Anyone know if William Hendriksen's _The Covenant of Grace_ is still in print as I can't seem to locate it? This is from page 18:

"However, the covenant of grace must be traced back to Paradise not only, as we did a moment ago, but to eternity itself. It is rooted in God. Our God is the Covenant God, not only because he established a covenant with us but especially because there exists between the persons of the Trinity an eternal, voluntarily assumed relation of love and friendship, each working for the glory and the honor of the others, John 14:13; 16:14; 17:4, 5. Men have supposed that when we thus speak of God as the Covenant God we are merely employing figurative language, and ascribing to God that which in reality exists only among men. Quite the opposite is true, however. God’s covenant is the real, the original covenant, while covenants among men are merely dim shadows and faint reflections of this great original. The covenant existing between the persons of the Trinity is the eternal foundation of all covenants."​


----------



## Iconoclast (Apr 4, 2008)

AV1611 said:


> Anyone know if William Hendriksen's _The Covenant of Grace_ is still in print as I can't seem to locate it? This is from page 18:
> 
> "However, the covenant of grace must be traced back to Paradise not only, as we did a moment ago, but to eternity itself. It is rooted in God. Our God is the Covenant God, not only because he established a covenant with us but especially because there exists between the persons of the Trinity an eternal, voluntarily assumed relation of love and friendship, each working for the glory and the honor of the others, John 14:13; 16:14; 17:4, 5. Men have supposed that when we thus speak of God as the Covenant God we are merely employing figurative language, and ascribing to God that which in reality exists only among men.

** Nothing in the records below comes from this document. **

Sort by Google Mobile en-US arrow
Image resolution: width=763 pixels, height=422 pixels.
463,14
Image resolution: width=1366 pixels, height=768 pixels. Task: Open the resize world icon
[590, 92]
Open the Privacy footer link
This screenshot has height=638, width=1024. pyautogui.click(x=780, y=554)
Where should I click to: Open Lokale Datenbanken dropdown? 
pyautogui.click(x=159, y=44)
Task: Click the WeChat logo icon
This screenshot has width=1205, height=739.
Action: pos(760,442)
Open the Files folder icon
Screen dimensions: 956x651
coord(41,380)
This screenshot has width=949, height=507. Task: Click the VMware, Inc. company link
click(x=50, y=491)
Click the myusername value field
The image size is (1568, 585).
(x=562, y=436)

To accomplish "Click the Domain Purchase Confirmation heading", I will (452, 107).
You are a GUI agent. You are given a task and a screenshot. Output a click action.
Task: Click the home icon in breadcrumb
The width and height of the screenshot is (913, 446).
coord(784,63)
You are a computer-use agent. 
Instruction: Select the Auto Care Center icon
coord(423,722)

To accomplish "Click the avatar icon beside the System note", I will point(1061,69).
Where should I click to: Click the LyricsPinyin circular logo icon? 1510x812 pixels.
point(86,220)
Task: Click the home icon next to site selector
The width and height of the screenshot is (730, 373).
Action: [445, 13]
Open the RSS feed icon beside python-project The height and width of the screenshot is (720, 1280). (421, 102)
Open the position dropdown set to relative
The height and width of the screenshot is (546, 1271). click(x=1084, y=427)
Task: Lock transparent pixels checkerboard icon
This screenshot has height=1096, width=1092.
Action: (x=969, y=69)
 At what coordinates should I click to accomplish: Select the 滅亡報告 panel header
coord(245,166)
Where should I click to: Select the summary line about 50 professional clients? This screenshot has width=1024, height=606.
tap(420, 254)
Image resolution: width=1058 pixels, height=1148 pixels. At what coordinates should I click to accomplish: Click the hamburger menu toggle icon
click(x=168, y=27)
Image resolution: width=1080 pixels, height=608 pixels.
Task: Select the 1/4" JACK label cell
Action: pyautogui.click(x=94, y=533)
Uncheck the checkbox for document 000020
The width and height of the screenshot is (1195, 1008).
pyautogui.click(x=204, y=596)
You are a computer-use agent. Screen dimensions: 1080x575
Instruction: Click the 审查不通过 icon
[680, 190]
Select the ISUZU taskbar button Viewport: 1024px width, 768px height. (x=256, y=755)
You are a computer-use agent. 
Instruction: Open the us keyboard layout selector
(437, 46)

Quite the opposite is true, however. God’s covenant is the real, the original covenant, while covenants among men are merely dim shadows and faint reflections of this great original. The covenant existing between the persons of the Trinity is the eternal foundation of all covenants."​



Richard-this site is good for out of print books;
Covenant of Grace by William Hendriksen (Used, New, Out-of-Print) - Alibris


Covenant of Grace by William Hendriksen (Used, New, Out-of-Print) - Alibris
two were available for 15.oo


----------